[DATASET CONTENT]
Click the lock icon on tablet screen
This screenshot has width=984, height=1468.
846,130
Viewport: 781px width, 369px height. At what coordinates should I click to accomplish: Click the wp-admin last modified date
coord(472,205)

[WHAT TO PRODUCE] Each line, starting with the one that holds "This screenshot has width=984, height=1468." and ending with the last line of the listing, is to be restated exactly.

[FINISHED TASK]
This screenshot has width=984, height=1468.
846,130
Viewport: 781px width, 369px height. At what coordinates should I click to accomplish: Click the wp-admin last modified date
coord(472,205)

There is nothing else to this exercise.